**À faire**
Répondez à ces questions sur l'extrait consacré à La Fontaine :
(a) Quel poème du Moyen Âge le texte présente-t-il comme une véritable épopée satirique ?
(b) Comment appelait-on les petits Ésopes restés en manuscrits ?
(c) Selon le texte, où se trouve toute l'originalité de La Fontaine ?

**Extrait de page**
******************************
Le fond de ses Fables est emprunté de toutes parts ; la vieille littérature française en fournissait en abondance et plus même que La Fontaine de son temps n’en connaissait. Un des poèmes les plus curieux du Moyen Âge, et qui constitue une véritable épopée satirique, est le Roman de Renart avec ses diverses branches ; les animaux divers y figurent comme des personnages distincts, ayant un caractère soutenu, et engageant entre eux une série d’aventures, de conflits et de revanches qui, jusqu’à un certain point, s’enchaînent. Quand on a lu le Roman de Renart et les fabliaux du Moyen Âge, on comprend que déjà La Fontaine est là tout entier, et en quel sens on peut dire qu’il est notre Homère. Le piquant, c’est que La Fontaine ne connaissait pas ces poèmes gaulois à leur source, qu’il n’était pas remonté à tous ces petits Ésopes restés en manuscrits, à ces Ysopets, comme on les appelait, et que, s’il les reproduisait et les rassemblait en lui, c’était à son insu : il n’en est que plus naturel et n’en obéit que mieux à la même sève. Il avait lu çà et là tous ces apologues et toutes ces fables dans les livres de seconde main où les sujets avaient passé, dans les auteurs du xvie  siècle, chez les Italiens ou ailleurs ; car il en lisait de tous bords. Son originalité est toute dans la manière, et non dans la matière. Comme Montaigne, comme Mme de Sévigné, et mieux encore, La Fontaine a au plus haut degré l’invention du détail. Eux, ils ne l’ont que dans le style, et lui, il l’a dans le style à la fois et dans le jeu des petites scènes. En France, où les grandes conceptions poétiques fatiguent aisément, et où elles dépassent la mesure de notre attention, si vite déjouée ou moqueuse, on demande surtout aux poètes ce genre d’imagination et de fertilité qui n’occupe que peu d’instants ; et il y excelle.
******************************
**Enregistrements extraits**
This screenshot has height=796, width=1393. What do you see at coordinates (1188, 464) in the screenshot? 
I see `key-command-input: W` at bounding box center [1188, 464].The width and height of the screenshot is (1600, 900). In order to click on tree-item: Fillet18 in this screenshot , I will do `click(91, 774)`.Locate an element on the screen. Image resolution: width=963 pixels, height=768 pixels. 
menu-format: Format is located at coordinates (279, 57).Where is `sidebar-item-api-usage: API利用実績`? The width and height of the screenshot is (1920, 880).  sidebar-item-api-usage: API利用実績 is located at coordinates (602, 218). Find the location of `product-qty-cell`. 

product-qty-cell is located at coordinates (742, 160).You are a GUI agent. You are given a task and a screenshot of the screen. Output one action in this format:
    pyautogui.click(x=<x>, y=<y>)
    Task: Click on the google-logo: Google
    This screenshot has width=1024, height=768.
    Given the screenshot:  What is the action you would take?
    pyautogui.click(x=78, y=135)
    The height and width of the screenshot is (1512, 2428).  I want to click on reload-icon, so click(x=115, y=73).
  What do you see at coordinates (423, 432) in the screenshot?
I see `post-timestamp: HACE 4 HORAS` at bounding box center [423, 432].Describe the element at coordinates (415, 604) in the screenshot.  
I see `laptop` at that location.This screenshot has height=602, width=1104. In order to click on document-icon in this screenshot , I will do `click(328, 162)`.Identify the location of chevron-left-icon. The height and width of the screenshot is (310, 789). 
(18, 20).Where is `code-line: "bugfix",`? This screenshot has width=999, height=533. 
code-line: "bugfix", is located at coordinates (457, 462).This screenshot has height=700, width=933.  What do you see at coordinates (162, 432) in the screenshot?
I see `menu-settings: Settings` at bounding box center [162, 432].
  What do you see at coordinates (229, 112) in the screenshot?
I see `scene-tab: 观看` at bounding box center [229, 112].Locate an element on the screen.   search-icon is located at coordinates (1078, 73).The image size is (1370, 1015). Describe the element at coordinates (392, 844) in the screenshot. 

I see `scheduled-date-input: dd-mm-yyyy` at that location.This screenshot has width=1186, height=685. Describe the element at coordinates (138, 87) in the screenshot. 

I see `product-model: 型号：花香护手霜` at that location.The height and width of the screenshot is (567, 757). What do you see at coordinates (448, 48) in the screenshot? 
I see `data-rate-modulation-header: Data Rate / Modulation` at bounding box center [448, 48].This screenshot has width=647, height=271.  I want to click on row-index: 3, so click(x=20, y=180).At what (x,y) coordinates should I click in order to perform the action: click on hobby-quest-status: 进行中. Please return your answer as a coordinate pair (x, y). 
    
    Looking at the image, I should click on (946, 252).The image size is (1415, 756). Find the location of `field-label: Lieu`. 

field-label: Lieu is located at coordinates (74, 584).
******************************
**Réponse**
(a) Le Roman de Renart.
(b) Des Ysopets.
(c) Dans la manière, et non dans la matière.